* Directions for this task: Rewrite the lines below as a numbered list, from the line containing "Task: Clear the spline search with X icon" through the line containing "(x=748, y=385)", leaving out any blank lines.

* Record excerpts:
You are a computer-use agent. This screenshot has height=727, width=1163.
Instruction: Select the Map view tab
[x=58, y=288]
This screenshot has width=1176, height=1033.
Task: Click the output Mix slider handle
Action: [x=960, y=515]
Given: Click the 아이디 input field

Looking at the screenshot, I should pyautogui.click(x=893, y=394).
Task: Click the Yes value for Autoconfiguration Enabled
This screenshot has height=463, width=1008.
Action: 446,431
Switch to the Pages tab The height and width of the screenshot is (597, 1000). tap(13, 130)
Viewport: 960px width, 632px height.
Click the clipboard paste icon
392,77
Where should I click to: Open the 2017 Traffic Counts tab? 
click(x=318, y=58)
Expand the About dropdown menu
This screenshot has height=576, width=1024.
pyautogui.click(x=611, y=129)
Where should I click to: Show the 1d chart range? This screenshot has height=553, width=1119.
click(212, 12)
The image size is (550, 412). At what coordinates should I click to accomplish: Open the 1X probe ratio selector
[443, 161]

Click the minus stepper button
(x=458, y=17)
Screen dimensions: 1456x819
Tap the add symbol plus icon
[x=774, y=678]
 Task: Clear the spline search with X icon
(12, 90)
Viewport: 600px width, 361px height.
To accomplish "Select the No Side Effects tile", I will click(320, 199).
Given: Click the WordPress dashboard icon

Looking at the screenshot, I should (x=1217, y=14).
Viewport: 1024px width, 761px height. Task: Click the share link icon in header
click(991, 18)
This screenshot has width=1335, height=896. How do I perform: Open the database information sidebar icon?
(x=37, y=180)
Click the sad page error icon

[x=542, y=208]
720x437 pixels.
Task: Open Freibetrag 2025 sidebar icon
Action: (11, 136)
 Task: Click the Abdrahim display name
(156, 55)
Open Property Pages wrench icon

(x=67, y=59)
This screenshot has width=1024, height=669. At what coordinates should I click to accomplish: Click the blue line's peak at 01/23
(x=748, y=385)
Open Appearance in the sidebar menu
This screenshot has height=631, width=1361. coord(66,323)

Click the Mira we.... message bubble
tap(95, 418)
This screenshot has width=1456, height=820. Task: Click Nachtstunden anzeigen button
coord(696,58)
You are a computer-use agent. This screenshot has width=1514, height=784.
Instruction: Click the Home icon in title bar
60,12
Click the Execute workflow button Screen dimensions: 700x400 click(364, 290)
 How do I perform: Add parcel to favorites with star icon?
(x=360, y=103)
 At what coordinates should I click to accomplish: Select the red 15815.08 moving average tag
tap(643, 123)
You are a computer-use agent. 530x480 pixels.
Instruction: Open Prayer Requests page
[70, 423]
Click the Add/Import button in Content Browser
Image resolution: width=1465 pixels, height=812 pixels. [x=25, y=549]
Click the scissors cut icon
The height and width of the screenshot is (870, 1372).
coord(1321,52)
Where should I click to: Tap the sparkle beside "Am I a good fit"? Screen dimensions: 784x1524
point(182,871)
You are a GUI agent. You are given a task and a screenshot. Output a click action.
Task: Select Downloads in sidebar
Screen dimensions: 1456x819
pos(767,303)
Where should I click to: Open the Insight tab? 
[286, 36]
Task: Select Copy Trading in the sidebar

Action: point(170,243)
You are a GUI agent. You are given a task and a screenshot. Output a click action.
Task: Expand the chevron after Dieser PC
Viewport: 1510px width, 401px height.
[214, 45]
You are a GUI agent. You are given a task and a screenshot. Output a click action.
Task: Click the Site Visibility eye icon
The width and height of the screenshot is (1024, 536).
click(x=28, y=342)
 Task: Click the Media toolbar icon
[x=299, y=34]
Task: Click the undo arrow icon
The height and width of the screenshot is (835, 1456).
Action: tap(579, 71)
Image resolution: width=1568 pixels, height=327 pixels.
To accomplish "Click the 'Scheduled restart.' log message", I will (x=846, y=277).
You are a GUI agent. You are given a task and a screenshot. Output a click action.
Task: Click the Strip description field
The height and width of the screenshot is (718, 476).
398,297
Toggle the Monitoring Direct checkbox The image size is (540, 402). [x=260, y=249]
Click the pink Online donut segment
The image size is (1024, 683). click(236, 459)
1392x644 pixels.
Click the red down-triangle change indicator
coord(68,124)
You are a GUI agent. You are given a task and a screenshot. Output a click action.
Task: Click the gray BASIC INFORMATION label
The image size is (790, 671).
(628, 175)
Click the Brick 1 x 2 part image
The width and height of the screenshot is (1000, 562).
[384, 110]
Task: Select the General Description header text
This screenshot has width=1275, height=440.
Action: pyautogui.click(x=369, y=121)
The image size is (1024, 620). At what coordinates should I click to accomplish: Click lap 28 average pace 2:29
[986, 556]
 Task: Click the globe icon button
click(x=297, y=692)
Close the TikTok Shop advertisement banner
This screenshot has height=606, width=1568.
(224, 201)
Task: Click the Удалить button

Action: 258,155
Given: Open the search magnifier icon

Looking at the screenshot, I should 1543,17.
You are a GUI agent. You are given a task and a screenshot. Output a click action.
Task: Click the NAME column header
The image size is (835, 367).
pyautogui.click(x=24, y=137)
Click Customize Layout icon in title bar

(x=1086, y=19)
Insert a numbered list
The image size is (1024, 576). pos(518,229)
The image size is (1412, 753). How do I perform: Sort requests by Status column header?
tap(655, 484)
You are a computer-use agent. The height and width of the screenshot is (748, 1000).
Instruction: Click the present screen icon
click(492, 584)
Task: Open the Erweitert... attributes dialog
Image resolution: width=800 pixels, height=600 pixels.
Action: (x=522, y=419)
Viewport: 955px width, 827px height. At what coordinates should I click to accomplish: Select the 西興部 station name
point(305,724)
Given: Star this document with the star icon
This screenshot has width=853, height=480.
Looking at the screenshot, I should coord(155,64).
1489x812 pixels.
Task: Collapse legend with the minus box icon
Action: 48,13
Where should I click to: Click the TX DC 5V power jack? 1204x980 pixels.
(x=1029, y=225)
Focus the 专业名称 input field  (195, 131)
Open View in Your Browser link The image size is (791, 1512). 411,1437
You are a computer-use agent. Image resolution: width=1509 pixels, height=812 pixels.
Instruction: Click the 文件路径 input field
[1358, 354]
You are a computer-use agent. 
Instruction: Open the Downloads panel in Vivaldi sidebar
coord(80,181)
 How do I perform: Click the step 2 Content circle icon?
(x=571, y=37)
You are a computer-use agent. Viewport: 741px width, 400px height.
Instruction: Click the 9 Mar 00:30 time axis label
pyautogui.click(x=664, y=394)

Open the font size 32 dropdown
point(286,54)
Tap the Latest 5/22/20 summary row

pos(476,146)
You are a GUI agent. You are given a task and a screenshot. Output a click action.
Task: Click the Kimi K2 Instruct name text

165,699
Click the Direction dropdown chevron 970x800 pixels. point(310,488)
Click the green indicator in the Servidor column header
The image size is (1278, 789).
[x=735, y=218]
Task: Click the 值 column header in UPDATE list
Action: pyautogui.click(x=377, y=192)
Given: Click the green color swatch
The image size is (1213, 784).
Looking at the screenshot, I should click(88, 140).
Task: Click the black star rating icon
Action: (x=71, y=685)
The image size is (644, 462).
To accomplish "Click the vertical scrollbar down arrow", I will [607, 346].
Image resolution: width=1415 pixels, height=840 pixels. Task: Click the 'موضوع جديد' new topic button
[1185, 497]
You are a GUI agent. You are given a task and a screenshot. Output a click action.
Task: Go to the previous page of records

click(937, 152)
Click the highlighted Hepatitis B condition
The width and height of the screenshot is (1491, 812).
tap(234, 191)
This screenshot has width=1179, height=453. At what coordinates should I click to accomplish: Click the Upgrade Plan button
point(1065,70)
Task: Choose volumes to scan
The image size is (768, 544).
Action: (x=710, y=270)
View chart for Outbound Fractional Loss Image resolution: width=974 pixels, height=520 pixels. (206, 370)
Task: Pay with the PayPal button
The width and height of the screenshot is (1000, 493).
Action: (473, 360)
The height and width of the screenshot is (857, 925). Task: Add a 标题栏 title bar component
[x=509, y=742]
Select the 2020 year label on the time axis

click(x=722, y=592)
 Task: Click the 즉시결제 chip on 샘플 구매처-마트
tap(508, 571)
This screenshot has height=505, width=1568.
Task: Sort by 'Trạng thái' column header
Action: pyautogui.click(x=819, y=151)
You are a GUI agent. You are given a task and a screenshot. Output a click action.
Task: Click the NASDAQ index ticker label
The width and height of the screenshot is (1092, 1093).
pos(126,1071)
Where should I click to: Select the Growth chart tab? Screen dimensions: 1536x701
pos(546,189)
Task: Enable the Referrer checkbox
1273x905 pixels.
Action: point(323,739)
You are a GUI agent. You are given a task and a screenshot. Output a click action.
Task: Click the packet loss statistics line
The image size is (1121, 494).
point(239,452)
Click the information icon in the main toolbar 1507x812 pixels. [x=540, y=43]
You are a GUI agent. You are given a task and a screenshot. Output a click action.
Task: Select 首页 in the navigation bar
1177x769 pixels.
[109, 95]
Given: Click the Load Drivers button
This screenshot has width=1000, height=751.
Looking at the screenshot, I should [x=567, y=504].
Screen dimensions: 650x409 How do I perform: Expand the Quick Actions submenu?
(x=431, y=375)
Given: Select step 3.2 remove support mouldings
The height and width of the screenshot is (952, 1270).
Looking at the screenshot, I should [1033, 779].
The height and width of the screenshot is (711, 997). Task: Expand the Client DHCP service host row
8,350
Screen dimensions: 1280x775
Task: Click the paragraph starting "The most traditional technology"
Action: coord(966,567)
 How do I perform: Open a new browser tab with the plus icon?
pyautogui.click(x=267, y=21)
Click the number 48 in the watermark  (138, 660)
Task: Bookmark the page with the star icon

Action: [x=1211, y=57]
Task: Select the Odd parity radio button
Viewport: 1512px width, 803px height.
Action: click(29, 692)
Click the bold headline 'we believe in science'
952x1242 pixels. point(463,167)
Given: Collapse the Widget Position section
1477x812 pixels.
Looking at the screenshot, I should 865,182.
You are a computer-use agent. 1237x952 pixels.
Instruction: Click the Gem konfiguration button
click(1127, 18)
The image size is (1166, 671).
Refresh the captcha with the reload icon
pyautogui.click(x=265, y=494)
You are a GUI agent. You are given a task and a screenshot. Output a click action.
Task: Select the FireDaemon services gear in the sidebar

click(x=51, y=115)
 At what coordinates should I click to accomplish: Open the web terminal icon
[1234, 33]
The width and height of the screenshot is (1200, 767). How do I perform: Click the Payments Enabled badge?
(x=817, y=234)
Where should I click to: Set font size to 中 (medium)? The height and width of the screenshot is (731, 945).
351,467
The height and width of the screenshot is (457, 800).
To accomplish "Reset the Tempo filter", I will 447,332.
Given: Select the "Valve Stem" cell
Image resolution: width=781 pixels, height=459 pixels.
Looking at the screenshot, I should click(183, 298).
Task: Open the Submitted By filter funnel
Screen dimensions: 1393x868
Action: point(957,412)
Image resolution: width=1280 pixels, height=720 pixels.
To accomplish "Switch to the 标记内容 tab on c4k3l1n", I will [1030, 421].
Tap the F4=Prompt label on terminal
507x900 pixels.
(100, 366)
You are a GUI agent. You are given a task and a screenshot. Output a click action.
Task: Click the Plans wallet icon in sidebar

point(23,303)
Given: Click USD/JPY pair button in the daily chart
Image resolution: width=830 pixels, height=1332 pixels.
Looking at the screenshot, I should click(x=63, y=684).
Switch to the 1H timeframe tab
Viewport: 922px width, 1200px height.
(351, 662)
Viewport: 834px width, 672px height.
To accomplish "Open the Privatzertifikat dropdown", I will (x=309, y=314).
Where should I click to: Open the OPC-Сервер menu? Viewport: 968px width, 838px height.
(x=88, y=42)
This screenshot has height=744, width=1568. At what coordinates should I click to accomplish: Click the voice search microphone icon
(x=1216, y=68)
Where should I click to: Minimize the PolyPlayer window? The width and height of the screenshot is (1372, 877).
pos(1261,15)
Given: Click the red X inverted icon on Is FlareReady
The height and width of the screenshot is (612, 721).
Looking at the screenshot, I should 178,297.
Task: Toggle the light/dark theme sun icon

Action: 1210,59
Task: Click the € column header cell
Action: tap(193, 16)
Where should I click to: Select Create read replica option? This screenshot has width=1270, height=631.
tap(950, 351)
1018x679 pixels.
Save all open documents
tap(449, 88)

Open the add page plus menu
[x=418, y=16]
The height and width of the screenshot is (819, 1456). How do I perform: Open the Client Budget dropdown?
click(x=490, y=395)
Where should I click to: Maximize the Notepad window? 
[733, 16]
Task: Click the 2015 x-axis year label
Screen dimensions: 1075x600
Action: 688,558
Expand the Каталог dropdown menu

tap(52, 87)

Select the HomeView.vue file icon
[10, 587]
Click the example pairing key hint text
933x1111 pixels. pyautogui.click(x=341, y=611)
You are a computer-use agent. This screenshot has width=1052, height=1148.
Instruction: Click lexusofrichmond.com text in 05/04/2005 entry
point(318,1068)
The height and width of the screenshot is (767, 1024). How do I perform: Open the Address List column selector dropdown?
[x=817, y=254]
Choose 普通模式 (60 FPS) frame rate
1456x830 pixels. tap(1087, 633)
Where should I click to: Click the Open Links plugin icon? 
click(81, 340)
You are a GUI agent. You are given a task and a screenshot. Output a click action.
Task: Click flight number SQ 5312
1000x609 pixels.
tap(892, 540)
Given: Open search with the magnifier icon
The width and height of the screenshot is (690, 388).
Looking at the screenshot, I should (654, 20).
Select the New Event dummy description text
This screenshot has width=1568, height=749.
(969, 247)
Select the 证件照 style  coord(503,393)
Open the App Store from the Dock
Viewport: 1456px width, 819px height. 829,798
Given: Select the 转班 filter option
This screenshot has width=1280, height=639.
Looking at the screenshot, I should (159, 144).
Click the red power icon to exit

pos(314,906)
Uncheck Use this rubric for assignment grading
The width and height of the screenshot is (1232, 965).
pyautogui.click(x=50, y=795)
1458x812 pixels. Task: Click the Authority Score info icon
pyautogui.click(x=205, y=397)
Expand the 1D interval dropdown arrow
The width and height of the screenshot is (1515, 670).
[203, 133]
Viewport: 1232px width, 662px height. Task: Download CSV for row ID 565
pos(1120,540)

* Result for this task:
1.  Task: Clear the spline search with X icon
2. (12, 90)
3. Viewport: 600px width, 361px height.
4. To accomplish "Select the No Side Effects tile", I will click(320, 199).
5. Given: Click the WordPress dashboard icon
6. Looking at the screenshot, I should (x=1217, y=14).
7. Viewport: 1024px width, 761px height. Task: Click the share link icon in header
8. click(991, 18)
9. This screenshot has width=1335, height=896. How do I perform: Open the database information sidebar icon?
10. (x=37, y=180)
11. Click the sad page error icon
12. [x=542, y=208]
13. 720x437 pixels.
14. Task: Open Freibetrag 2025 sidebar icon
15. Action: (11, 136)
16.  Task: Click the Abdrahim display name
17. (156, 55)
18. Open Property Pages wrench icon
19. (x=67, y=59)
20. This screenshot has width=1024, height=669. At what coordinates should I click to accomplish: Click the blue line's peak at 01/23
21. (x=748, y=385)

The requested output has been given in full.